Tezcan Gürkan, owner of Ganos wineries in Mürefte, began his career with the state Tekel organisation. His vines produce a range of boutique wines, red and white, under the Krater, and the more up-market Ganos label. Tezcan Bey has mixed feelings about the current state of the wine industry in Turkey. He is passionate about its long history, and its potential to compete in world markets, owing to the country's congenial climate and fertile soils.  In terms of human health, he points out, the benefits of moderate wine consumption, especially red wine, in reducing the risk of heart attack, diabetes and even some forms of cancer, have been well publicized. Tezcan Bey further notes that, in the past ten years, during the tenure of the present AK Party government, locally produced wines have improved markedly, both in variety and quality. He is enthusiastic about wines produced from local grape varieties such as boğazkere, öküzgözü and kalecik karası. While accepting that Turkey's climate is more conducive to the production of red wines, he also mentions the potential of narince and other white varieties in certain microclimates. On the other hand, he is less sanguine about the future, given the punitive level of taxation targeting alcohol in Turkey. I can attest to this from my own experience, having seen the cost of a mid-price red wine at the supermarket checkout almost double in the past five years.

Still, it's not government policy alone that is impeding the industry's growth. That same bottle of Angora or Villa Doluca, selling for 20 Turkish liras at Migros, will probably add sixty to eighty liras to your bill at a restaurant. The Ministry of Tourism would do well to take a look at the effects of such pricing on visitors to the country. It may be that Turks themselves, weighing up relative value for money, will go for a bottle of rakı with four times the alcohol content - but foreign visitors are more likely to drink one bottle of wine instead of two, and feel scalped into the bargain.

Nevertheless, the younger Gürkan generation seems more optimistic. Tezcan Bey's son, Doruk, recognizes the potential of a growing, and increasingly sophisticated middle class in Turkish cities. One measure of this is the regular appearance these days, of articles in Turkish newspapers and magazines discussing wine, local and imported, and the industry itself. As was the case in my own home country, the twin processes of increasing awareness, and growing demand feed off each other.

Still it is evident that the Turkish wine industry is nowhere near to achieving its potential as an export earner for the nation. A recent article in Hürriyet newspaper examined and compared the state of play in a number of comparable countries, in terms of grape vine acreage and wine production. According to their figures, Turkey has the fourth largest area of vines measured by hectares. Only Spain, France and Italy have more grapes under cultivation. In contrast, however, Turkey's comparative wine production is minuscule, at 75 million litres, ranking it way below even New Zealand, with a fraction of the vine acreage. NZ's wine exports, incidentally, generated 868 million dollars of income, and clearly Turkey has the potential to surpass that.

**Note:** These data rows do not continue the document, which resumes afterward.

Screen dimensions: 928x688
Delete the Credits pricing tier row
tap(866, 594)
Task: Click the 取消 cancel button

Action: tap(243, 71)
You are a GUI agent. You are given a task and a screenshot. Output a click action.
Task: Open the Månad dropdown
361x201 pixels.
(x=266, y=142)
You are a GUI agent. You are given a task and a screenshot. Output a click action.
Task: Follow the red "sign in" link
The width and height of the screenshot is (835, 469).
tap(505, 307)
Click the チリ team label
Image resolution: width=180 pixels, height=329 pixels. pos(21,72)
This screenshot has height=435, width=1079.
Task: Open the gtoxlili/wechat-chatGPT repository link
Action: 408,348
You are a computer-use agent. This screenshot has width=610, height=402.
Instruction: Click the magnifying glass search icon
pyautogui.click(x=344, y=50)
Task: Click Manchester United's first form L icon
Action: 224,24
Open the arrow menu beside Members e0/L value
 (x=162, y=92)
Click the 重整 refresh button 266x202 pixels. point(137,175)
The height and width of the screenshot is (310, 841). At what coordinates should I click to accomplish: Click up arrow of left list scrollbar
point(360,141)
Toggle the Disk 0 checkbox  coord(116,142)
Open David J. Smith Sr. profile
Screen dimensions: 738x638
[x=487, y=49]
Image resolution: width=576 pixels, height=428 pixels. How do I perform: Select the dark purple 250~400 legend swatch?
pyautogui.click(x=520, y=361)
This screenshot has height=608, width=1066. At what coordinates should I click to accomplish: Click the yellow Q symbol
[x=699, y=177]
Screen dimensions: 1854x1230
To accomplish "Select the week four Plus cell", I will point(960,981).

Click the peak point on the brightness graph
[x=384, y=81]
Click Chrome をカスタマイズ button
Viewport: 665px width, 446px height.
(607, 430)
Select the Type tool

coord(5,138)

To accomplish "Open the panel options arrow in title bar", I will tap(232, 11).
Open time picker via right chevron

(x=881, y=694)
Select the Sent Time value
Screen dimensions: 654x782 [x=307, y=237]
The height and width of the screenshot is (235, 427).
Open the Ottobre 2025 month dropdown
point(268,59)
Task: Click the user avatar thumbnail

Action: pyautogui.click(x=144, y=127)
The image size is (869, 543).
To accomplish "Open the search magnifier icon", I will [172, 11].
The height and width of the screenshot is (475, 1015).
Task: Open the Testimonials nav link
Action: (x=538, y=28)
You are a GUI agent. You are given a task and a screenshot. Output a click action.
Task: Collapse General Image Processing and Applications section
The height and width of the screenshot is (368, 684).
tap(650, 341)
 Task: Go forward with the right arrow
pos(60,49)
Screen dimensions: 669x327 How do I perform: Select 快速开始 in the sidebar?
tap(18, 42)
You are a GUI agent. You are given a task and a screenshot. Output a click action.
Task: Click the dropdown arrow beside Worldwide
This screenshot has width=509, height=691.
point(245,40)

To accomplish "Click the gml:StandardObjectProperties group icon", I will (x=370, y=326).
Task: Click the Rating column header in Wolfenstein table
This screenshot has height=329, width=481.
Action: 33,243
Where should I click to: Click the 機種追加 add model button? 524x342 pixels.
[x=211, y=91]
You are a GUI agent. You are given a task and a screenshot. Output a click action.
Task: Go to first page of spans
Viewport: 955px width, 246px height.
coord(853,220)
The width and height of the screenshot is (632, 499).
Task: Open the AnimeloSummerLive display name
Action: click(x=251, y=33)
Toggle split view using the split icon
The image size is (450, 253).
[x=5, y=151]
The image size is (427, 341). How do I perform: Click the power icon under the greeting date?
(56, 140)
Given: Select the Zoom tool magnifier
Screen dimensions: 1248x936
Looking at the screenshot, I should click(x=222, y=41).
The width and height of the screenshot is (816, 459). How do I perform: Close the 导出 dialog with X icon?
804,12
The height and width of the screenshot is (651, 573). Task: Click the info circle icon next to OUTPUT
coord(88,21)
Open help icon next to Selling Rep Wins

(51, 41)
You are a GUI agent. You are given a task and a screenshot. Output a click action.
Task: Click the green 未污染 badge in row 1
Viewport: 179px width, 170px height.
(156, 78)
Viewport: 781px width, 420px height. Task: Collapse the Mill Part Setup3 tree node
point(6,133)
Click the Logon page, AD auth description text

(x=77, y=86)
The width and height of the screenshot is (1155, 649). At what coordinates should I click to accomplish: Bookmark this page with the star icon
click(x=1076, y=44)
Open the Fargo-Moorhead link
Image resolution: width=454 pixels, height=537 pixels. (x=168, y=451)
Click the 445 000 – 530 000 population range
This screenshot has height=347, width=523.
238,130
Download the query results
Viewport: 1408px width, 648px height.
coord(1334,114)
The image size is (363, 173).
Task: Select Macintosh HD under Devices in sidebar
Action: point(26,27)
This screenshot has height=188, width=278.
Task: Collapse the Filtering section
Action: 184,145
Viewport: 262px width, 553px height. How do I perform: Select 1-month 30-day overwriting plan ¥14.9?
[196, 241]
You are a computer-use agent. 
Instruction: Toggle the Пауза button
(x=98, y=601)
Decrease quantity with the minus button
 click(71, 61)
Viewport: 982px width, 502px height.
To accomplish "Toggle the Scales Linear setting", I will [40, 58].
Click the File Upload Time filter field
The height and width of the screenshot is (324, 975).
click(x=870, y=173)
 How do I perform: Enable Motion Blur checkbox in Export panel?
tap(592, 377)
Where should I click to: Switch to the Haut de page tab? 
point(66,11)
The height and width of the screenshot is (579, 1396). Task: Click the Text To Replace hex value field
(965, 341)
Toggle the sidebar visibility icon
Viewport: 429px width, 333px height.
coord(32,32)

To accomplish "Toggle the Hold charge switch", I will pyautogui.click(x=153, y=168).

The big problem, as I see it, and Gürkan 'pere et fils' among others, apparently agree, is the lack of a large and knowledgeable local market. Whatever the sector, economies of scale determine whether an enterprise will succeed or fail. New Zealand has been able to develop its wine exports because locals drank enough of the stuff to get the business up and running. Turkey, with a population approaching eighty million, had a large enough local market to support the establishment of car manufacturing, electronics and whiteware factories, and a large textile industry - which have then been able to move out into more competitive global markets. New Zealand, unfortunately, with its four-and-a-half million people, lacks this major advantage. Clearly what Turkish wine producers need and seem to lack, is an umbrella organisation that will speak for them, arguing the case for government support of the industry, and engaging in general campaigns to raise public awareness.

As one who enjoys a glass of wine, and appreciates the local product, I'm following developments in the sector with interest.